**TEXT SHOWN**
Designing A CPU For Native BASIC

A blue screen is visible, with an ASCII image of the text "Hello World" is displayed.

Over the years there have been a few CPUs designed to directly run a high-level programming language, the most common approach being to build a physical manifestation of a portable code virtual machine. An example might be the experimental Java processors which implemented the JVM. Similarly, in 1976 Itty Bitty Computers released an implementation of Tiny BASIC which used a simple virtual machine, and to celebrate 50 years of Tiny BASIC, [Zoltan Pekic] designed a CPU that mirrors that VM.

The CPU was created within a Digilent Anvyl board, and the VHDL file is freely available. The microcode mapping ROM was generated by a microcode compiler, also written by [Zoltan]. The original design could execute all of the 40 instructions included in the reference implementation of Tiny BASIC; later iterations extended it a bit more. To benchmark its performance, [Zoltan] set the clock rate on the development board equal to those of various other retrocomputers, then compared the times each took to calculate the prime numbers under 1000 using the same Tiny BASIC program. The BASIC CPU outperformed all of them except for Digital Microsystems’ HEX29.

**SOURCE EXCERPT**
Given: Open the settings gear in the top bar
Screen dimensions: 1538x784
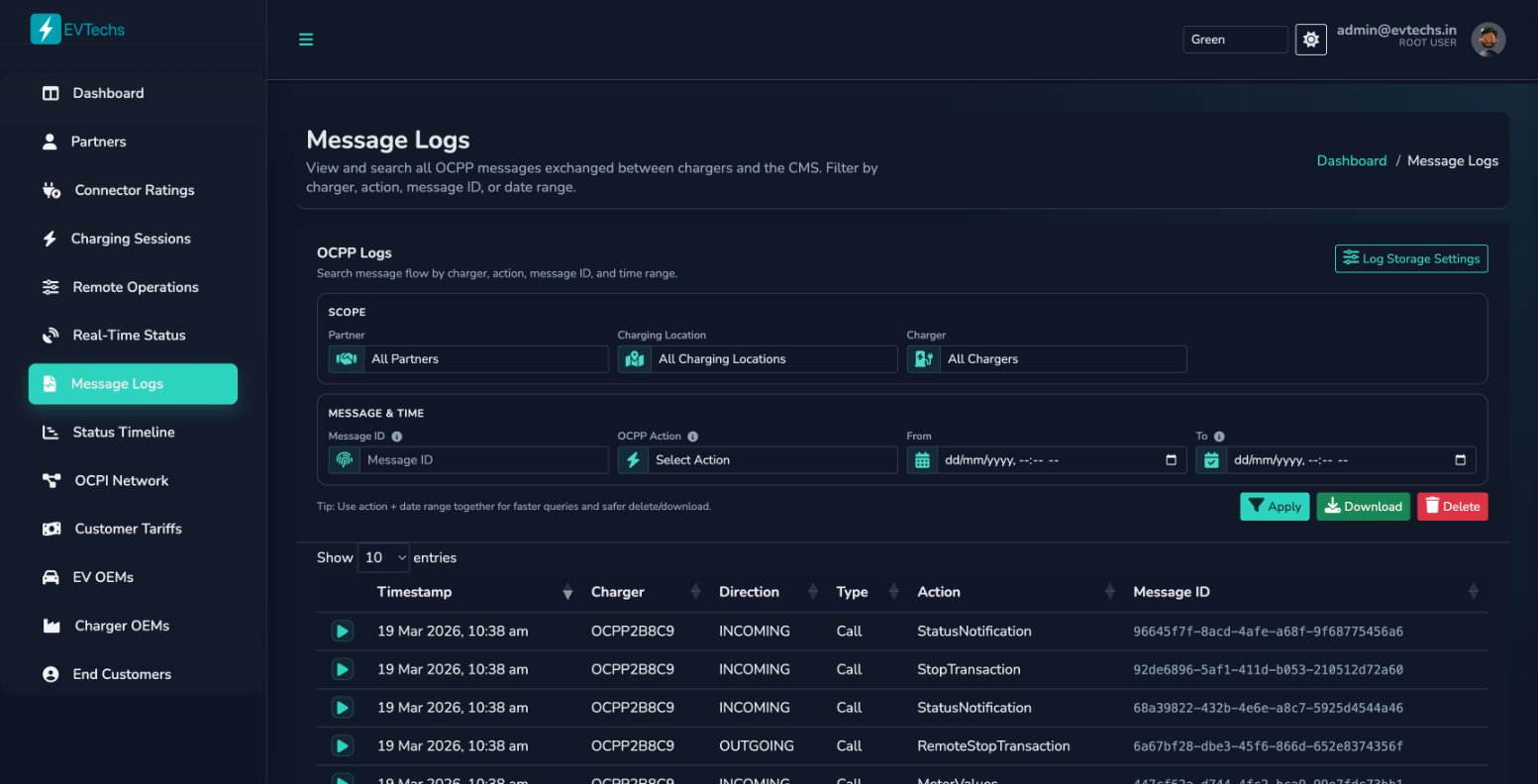Looking at the screenshot, I should coord(1310,39).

**TASK A**
From the article on the Tiny BASIC CPU, set down word for word the part that opens with the words containing "A blue screen" and closes with "mirrors that VM.".
**TASK B**
List every number that the article on the Tiny BASIC CPU writes in digits as a standalone figure, not as part of a product name.
**TASK C**
Continue the article on the Tiny BASIC CPU, starting right after its last sentence.

**EXERCISE ANSWER A**
A blue screen is visible, with an ASCII image of the text "Hello World" is displayed.

Over the years there have been a few CPUs designed to directly run a high-level programming language, the most common approach being to build a physical manifestation of a portable code virtual machine. An example might be the experimental Java processors which implemented the JVM. Similarly, in 1976 Itty Bitty Computers released an implementation of Tiny BASIC which used a simple virtual machine, and to celebrate 50 years of Tiny BASIC, [Zoltan Pekic] designed a CPU that mirrors that VM.

**EXERCISE ANSWER B**
1976, 50, 40, 1000

**EXERCISE ANSWER C**
The next step was to add a number of performance optimizations, including a GOTO cache and better use of parallel operations. [Zoltan] then wrote a “Hello World” demo, which can be seen below, and extended the dialect of Tiny BASIC with FOR loops, INPUT statements, multiple LET statements, the modulo operator, and more. Finally, he also extended the CPU from 16-bit to 32-bit to be able to run an additional benchmark, on which it once again outperformed retrocomputers with comparable clock speeds.

We’ve previously seen [Zoltan]’s work with FPGAs, whether it’s giving one a cassette interface or using one to directly access a CPU’s memory bus. BASIC has always been a cross-platform pioneer, once even to the extent of creating a free national standard.

18 thoughts on “Designing A CPU For Native BASIC

  1. Just over 40 years ago, I looked at doing this kind of thing with AMD2900 bit slices. I abandoned the idea for two reasons.

    Firstly, while it would have been a speed increase over existing processors (80386, 68000), that advantage would have disappeared in a couple of years. Now that processors are no longer improving that rapidly, that might not be true nowadays.

    Secondly, advanced compiler techniques (e.g. peephole optimisation of the IL instructions) gave even larger performance increases. Nowadays such techniques – and many more – are widespread.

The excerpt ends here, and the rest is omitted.